Only the lines below starting at the one that contains "What My Health Story Does: (52, 2174)" and ending at the one that contains "Startup To Follow (71, 2185)" are to be reproduced, exactly and with both ends kept.

Start of Records

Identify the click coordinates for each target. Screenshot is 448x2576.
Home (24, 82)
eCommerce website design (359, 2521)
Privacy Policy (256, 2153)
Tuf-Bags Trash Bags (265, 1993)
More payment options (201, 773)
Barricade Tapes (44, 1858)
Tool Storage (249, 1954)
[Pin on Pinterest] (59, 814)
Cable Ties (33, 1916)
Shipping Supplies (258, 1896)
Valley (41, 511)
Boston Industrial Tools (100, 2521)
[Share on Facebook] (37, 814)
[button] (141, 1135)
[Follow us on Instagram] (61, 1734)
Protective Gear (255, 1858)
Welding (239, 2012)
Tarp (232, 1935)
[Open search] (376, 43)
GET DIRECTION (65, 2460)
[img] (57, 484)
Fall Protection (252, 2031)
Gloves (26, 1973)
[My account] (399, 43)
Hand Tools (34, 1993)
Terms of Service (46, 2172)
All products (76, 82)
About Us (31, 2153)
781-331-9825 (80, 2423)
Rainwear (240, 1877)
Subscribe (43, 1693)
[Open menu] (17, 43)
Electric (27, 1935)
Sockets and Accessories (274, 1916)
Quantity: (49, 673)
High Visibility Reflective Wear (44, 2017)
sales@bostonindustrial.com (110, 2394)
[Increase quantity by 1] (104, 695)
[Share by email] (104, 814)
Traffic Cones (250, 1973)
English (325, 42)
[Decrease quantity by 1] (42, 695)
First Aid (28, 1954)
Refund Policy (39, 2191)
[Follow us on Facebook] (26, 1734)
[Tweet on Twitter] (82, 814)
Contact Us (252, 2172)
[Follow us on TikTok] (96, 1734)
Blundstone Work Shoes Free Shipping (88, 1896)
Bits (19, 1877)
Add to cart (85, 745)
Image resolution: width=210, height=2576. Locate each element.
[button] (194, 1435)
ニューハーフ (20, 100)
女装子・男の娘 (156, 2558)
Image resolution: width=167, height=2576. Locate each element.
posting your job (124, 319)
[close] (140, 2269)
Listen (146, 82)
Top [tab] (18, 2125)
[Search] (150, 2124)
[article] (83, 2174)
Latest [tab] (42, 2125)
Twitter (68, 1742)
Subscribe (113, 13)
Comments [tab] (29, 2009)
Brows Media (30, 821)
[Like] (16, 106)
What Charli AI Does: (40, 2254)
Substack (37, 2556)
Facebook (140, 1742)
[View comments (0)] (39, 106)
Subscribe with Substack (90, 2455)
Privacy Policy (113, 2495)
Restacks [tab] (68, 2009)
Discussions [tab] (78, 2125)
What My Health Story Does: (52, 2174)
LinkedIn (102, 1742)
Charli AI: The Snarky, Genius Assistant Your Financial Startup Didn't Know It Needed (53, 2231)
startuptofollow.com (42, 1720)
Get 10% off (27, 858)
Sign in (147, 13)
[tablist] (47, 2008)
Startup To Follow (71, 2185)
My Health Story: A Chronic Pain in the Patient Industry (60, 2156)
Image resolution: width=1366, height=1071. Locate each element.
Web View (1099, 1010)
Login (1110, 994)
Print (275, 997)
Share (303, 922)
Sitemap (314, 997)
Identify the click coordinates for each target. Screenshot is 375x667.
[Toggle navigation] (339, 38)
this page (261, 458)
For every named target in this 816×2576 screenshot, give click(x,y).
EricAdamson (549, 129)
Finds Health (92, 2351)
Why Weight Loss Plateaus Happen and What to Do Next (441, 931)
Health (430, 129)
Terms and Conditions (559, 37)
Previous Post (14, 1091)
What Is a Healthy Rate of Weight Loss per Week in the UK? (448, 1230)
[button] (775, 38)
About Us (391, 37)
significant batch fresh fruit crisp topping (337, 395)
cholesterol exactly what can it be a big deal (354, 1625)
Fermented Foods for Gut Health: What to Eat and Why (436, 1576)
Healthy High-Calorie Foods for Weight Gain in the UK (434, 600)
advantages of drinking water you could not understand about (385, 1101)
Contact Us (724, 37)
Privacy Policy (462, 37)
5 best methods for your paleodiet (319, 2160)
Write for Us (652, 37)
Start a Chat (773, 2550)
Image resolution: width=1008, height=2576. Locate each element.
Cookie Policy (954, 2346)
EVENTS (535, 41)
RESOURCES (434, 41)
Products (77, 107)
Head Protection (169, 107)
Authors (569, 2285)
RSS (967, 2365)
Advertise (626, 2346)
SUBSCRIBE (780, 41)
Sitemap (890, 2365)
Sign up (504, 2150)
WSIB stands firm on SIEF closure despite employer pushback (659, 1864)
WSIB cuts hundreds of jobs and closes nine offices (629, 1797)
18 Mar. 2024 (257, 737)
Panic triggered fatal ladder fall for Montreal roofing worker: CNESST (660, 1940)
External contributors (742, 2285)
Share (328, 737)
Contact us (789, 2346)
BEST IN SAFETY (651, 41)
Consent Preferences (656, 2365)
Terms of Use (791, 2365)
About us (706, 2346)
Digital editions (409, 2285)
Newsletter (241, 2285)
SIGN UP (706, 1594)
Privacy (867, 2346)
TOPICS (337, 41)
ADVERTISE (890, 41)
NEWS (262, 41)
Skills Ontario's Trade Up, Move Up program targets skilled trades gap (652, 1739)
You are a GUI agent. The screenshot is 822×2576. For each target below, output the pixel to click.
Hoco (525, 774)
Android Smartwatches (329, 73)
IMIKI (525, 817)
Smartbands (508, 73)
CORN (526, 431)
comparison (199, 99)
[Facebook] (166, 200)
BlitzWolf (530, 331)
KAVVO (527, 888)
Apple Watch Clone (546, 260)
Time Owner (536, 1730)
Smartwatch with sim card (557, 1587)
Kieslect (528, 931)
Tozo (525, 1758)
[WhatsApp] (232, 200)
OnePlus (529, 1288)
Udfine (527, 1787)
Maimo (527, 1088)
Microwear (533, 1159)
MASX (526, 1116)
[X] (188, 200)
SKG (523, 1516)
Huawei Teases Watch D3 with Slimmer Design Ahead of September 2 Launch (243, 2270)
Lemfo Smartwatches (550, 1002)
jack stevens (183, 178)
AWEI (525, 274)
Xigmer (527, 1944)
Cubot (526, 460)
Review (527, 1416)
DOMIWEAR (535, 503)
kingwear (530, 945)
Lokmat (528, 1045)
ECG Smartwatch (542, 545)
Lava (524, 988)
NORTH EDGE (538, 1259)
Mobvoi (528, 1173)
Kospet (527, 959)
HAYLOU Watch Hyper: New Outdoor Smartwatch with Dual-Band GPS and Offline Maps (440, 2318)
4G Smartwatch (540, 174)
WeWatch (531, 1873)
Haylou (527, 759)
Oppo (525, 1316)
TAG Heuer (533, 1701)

End of Records

▸ **Exercise output**
What My Health Story Does: (52, 2174)
LinkedIn (102, 1742)
Charli AI: The Snarky, Genius Assistant Your Financial Startup Didn't Know It Needed (53, 2231)
startuptofollow.com (42, 1720)
Get 10% off (27, 858)
Sign in (147, 13)
[tablist] (47, 2008)
Startup To Follow (71, 2185)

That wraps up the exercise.